Savard, J., Simard, S., Ivers, H., & Morin, C. M. (2005). Randomized study on the efficacy of cognitive-behavioral therapy for insomnia secondary to breast cancer, part I: sleep and psychological effects. Journal of Clinical Oncology, 23, 6083–6096.doi: 10.1200/JCO.2005.09.548
The study included eight weekly 90-minute group sessions of combined behavioral (stimulus control and sleep restriction), cognitive (cognitive restructuring), and educational (sleep hygiene, fatigue, and stress management) strategies.
Outcomes were sleep, medication use, psychological distress, and quality of life (QOL).
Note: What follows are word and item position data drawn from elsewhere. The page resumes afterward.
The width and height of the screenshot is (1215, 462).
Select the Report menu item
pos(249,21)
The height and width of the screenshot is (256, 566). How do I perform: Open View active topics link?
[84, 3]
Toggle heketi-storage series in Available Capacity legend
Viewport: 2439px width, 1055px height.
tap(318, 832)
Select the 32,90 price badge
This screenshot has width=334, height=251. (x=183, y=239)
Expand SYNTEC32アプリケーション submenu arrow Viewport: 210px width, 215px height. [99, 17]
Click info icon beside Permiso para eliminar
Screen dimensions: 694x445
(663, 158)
Patients were recruited from the community by advertisement.
The sample was comprised of 57 women who had completed radiation and chemotherapy for stage I to III breast cancer and met Diagnostic and Statistical Manual of Mental Disorders, fourth edition (DSM-IV) criteria for a chronic insomnia syndrome.
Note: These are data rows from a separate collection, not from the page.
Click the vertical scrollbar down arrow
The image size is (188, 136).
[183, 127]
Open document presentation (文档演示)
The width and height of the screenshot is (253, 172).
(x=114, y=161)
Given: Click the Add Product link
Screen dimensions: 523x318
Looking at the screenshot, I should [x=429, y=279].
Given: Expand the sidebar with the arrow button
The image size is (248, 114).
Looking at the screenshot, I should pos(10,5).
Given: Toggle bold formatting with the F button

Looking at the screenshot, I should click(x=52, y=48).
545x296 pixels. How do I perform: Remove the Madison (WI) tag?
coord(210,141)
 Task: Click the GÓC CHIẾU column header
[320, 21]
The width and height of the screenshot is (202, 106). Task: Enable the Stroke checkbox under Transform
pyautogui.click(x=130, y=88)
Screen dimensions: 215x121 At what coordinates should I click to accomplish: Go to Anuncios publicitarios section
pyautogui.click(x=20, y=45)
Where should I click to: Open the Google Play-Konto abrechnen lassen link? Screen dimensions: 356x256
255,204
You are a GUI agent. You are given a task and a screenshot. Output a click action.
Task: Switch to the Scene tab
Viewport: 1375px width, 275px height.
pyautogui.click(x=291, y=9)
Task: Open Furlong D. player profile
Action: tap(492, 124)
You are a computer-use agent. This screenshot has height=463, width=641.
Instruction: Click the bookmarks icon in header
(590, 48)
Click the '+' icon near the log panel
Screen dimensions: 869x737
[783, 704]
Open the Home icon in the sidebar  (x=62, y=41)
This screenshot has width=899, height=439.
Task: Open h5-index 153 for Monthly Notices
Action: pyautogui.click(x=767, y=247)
Patients were undergoing the long-term follow-up phase of care.
The study was a two-group clinical trial with a wait-list control.
Treated patients showed a significantly greater improvement in sleep posttreatment as assessed by self-reported instruments. However, data from polysomnography were not significantly more improved. Treated patients reduced use of sleep medication.